Required action:
Review the material line by line. Identify and copy every line that contains the string "computer".

Exercise data:
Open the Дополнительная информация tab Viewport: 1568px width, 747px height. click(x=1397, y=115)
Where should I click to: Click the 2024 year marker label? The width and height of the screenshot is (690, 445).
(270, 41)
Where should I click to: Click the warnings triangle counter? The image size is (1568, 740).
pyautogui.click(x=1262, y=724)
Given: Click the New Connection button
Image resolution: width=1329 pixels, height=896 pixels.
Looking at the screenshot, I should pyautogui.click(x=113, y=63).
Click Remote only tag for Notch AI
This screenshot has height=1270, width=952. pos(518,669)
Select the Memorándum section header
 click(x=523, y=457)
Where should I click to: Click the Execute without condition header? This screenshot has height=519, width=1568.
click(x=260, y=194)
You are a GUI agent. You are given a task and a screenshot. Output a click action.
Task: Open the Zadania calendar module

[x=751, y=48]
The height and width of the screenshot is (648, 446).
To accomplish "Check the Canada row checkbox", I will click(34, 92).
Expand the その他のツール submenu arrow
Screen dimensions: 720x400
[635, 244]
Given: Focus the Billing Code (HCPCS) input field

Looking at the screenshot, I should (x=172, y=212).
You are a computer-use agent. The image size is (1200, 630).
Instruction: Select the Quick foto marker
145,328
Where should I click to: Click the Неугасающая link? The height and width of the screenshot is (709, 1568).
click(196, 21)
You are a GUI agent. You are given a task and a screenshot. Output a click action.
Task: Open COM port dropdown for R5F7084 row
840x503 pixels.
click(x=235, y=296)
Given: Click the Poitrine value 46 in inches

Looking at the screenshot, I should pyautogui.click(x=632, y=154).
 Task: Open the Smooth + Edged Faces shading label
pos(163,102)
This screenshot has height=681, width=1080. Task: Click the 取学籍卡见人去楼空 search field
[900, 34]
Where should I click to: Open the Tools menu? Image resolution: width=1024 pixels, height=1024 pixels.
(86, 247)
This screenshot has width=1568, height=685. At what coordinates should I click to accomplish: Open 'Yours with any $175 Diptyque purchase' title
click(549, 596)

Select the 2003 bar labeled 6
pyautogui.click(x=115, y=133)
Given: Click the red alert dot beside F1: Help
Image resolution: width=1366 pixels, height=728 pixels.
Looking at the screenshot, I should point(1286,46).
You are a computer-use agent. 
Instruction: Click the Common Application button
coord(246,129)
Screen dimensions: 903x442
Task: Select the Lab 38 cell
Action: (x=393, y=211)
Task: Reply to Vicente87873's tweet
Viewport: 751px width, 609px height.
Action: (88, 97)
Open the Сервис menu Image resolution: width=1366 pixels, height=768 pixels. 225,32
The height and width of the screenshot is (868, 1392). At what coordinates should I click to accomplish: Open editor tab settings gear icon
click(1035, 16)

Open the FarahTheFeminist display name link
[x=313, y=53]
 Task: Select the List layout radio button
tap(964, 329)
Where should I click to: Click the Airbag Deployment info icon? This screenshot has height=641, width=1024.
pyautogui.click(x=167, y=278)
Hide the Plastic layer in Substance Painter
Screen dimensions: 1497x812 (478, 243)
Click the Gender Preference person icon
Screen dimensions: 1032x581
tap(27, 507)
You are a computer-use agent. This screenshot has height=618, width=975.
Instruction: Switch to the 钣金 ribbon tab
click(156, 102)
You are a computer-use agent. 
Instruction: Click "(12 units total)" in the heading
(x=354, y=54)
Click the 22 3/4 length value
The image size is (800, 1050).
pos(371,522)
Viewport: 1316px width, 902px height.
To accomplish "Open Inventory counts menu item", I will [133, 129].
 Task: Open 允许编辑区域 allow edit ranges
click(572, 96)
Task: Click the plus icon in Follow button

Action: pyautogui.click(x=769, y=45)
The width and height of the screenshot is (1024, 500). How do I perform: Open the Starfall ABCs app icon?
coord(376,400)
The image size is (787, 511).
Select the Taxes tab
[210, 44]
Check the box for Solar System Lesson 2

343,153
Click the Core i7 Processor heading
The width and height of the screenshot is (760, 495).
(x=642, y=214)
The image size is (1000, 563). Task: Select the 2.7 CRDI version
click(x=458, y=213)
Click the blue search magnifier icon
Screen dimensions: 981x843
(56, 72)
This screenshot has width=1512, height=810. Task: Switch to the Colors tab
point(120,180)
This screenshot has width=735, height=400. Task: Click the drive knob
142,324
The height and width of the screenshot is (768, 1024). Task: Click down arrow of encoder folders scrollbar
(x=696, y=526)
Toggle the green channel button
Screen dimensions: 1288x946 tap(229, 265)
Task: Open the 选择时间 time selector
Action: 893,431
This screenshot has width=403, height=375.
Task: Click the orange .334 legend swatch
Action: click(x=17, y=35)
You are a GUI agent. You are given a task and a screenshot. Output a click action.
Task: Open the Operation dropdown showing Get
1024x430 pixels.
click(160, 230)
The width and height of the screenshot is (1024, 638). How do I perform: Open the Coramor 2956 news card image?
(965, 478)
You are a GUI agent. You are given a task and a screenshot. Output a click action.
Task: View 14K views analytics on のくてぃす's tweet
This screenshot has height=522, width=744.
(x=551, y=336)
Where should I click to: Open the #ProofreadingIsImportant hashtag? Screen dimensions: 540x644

Result below:
You are a computer-use agent. The image size is (1200, 630).
You are a computer-use agent. 
You are a computer-use agent. This screenshot has height=618, width=975.
You are a computer-use agent. 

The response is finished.